Please reproduce every one of the records below verbatim, line by line, changing nothing.

========

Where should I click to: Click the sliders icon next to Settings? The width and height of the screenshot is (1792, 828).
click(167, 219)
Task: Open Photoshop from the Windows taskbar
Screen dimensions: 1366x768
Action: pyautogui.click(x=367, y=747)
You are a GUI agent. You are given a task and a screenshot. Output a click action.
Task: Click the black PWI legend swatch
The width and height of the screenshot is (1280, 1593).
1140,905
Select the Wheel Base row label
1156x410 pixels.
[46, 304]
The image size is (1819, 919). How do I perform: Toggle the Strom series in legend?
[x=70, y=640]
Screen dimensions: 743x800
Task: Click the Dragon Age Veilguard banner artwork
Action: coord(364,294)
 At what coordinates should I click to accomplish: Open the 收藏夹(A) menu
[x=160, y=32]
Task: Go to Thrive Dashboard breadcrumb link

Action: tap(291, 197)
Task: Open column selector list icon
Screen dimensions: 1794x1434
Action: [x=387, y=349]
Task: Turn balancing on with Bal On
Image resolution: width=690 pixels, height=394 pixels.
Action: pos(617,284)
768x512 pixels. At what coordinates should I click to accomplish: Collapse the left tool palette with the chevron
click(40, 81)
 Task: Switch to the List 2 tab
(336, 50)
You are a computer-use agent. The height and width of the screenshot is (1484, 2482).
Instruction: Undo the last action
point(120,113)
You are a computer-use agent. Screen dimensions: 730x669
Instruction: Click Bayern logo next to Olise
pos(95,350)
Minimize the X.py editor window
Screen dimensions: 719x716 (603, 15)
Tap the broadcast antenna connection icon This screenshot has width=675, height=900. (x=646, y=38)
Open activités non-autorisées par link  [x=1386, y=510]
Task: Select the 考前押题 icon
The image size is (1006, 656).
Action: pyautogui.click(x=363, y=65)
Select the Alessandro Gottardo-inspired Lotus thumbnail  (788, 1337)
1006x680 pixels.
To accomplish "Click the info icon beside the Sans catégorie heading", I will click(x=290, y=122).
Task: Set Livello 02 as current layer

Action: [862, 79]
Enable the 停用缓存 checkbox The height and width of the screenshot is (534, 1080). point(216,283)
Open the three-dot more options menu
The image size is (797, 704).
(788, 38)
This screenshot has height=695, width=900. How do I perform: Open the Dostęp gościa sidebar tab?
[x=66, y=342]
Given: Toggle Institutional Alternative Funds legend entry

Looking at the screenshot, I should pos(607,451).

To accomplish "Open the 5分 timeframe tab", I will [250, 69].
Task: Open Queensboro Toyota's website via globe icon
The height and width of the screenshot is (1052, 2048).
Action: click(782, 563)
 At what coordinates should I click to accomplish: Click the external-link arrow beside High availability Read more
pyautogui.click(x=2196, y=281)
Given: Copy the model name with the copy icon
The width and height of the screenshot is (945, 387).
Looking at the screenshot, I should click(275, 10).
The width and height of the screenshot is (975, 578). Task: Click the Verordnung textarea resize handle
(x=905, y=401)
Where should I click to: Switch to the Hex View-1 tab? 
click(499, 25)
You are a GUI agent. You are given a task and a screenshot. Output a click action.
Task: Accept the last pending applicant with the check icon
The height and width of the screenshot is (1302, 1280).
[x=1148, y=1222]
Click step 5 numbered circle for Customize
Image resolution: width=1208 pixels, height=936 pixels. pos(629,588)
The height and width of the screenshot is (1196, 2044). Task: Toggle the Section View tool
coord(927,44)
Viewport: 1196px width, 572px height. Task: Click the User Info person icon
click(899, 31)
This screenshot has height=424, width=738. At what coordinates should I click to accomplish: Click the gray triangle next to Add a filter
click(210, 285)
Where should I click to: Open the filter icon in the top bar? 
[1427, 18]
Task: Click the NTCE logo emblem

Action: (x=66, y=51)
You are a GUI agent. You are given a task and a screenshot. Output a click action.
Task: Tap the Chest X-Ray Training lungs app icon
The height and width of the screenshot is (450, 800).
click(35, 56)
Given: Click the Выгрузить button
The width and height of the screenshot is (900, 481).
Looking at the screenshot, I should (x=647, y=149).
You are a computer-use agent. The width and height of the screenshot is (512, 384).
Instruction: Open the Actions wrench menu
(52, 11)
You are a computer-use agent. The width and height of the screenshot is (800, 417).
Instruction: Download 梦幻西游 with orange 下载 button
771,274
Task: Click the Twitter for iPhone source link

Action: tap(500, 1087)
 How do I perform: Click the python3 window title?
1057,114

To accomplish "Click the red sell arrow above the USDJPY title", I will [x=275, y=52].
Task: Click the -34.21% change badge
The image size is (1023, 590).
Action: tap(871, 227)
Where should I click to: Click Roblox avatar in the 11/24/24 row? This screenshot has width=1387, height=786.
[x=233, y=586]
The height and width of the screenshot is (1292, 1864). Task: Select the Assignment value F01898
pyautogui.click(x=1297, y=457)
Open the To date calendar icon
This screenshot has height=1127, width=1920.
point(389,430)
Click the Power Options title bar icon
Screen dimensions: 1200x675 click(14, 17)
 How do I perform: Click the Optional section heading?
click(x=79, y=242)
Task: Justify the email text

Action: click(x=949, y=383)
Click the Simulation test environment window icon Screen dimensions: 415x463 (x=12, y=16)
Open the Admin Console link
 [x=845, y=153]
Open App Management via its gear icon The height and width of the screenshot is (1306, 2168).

========

» **Result below**
Where should I click to: Click the sliders icon next to Settings? The width and height of the screenshot is (1792, 828).
click(167, 219)
Task: Open Photoshop from the Windows taskbar
Screen dimensions: 1366x768
Action: pyautogui.click(x=367, y=747)
You are a GUI agent. You are given a task and a screenshot. Output a click action.
Task: Click the black PWI legend swatch
The width and height of the screenshot is (1280, 1593).
1140,905
Select the Wheel Base row label
1156x410 pixels.
[46, 304]
The image size is (1819, 919). How do I perform: Toggle the Strom series in legend?
[x=70, y=640]
Screen dimensions: 743x800
Task: Click the Dragon Age Veilguard banner artwork
Action: coord(364,294)
 At what coordinates should I click to accomplish: Open the 收藏夹(A) menu
[x=160, y=32]
Task: Go to Thrive Dashboard breadcrumb link

Action: tap(291, 197)
Task: Open column selector list icon
Screen dimensions: 1794x1434
Action: [x=387, y=349]
Task: Turn balancing on with Bal On
Image resolution: width=690 pixels, height=394 pixels.
Action: pos(617,284)
768x512 pixels. At what coordinates should I click to accomplish: Collapse the left tool palette with the chevron
click(40, 81)
 Task: Switch to the List 2 tab
(336, 50)
You are a computer-use agent. The height and width of the screenshot is (1484, 2482).
Instruction: Undo the last action
point(120,113)
You are a computer-use agent. Screen dimensions: 730x669
Instruction: Click Bayern logo next to Olise
pos(95,350)
Minimize the X.py editor window
Screen dimensions: 719x716 (603, 15)
Tap the broadcast antenna connection icon This screenshot has width=675, height=900. (x=646, y=38)
Open activités non-autorisées par link  [x=1386, y=510]
Task: Select the 考前押题 icon
The image size is (1006, 656).
Action: pyautogui.click(x=363, y=65)
Select the Alessandro Gottardo-inspired Lotus thumbnail  (788, 1337)
1006x680 pixels.
To accomplish "Click the info icon beside the Sans catégorie heading", I will click(x=290, y=122).
Task: Set Livello 02 as current layer

Action: [862, 79]
Enable the 停用缓存 checkbox The height and width of the screenshot is (534, 1080). point(216,283)
Open the three-dot more options menu
The image size is (797, 704).
(788, 38)
This screenshot has height=695, width=900. How do I perform: Open the Dostęp gościa sidebar tab?
[x=66, y=342]
Given: Toggle Institutional Alternative Funds legend entry

Looking at the screenshot, I should pos(607,451).

To accomplish "Open the 5分 timeframe tab", I will [250, 69].
Task: Open Queensboro Toyota's website via globe icon
The height and width of the screenshot is (1052, 2048).
Action: click(782, 563)
 At what coordinates should I click to accomplish: Click the external-link arrow beside High availability Read more
pyautogui.click(x=2196, y=281)
Given: Copy the model name with the copy icon
The width and height of the screenshot is (945, 387).
Looking at the screenshot, I should click(275, 10).
The width and height of the screenshot is (975, 578). Task: Click the Verordnung textarea resize handle
(x=905, y=401)
Where should I click to: Switch to the Hex View-1 tab? 
click(499, 25)
You are a GUI agent. You are given a task and a screenshot. Output a click action.
Task: Accept the last pending applicant with the check icon
The height and width of the screenshot is (1302, 1280).
[x=1148, y=1222]
Click step 5 numbered circle for Customize
Image resolution: width=1208 pixels, height=936 pixels. pos(629,588)
The height and width of the screenshot is (1196, 2044). Task: Toggle the Section View tool
coord(927,44)
Viewport: 1196px width, 572px height. Task: Click the User Info person icon
click(899, 31)
This screenshot has height=424, width=738. At what coordinates should I click to accomplish: Click the gray triangle next to Add a filter
click(210, 285)
Where should I click to: Open the filter icon in the top bar? 
[1427, 18]
Task: Click the NTCE logo emblem

Action: (x=66, y=51)
You are a GUI agent. You are given a task and a screenshot. Output a click action.
Task: Tap the Chest X-Ray Training lungs app icon
The height and width of the screenshot is (450, 800).
click(35, 56)
Given: Click the Выгрузить button
The width and height of the screenshot is (900, 481).
Looking at the screenshot, I should (x=647, y=149).
You are a computer-use agent. The width and height of the screenshot is (512, 384).
Instruction: Open the Actions wrench menu
(52, 11)
You are a computer-use agent. The width and height of the screenshot is (800, 417).
Instruction: Download 梦幻西游 with orange 下载 button
771,274
Task: Click the Twitter for iPhone source link

Action: tap(500, 1087)
 How do I perform: Click the python3 window title?
1057,114

To accomplish "Click the red sell arrow above the USDJPY title", I will [x=275, y=52].
Task: Click the -34.21% change badge
The image size is (1023, 590).
Action: tap(871, 227)
Where should I click to: Click Roblox avatar in the 11/24/24 row? This screenshot has width=1387, height=786.
[x=233, y=586]
The height and width of the screenshot is (1292, 1864). Task: Select the Assignment value F01898
pyautogui.click(x=1297, y=457)
Open the To date calendar icon
This screenshot has height=1127, width=1920.
point(389,430)
Click the Power Options title bar icon
Screen dimensions: 1200x675 click(14, 17)
 How do I perform: Click the Optional section heading?
click(x=79, y=242)
Task: Justify the email text

Action: click(x=949, y=383)
Click the Simulation test environment window icon Screen dimensions: 415x463 (x=12, y=16)
Open the Admin Console link
 [x=845, y=153]
Open App Management via its gear icon The height and width of the screenshot is (1306, 2168).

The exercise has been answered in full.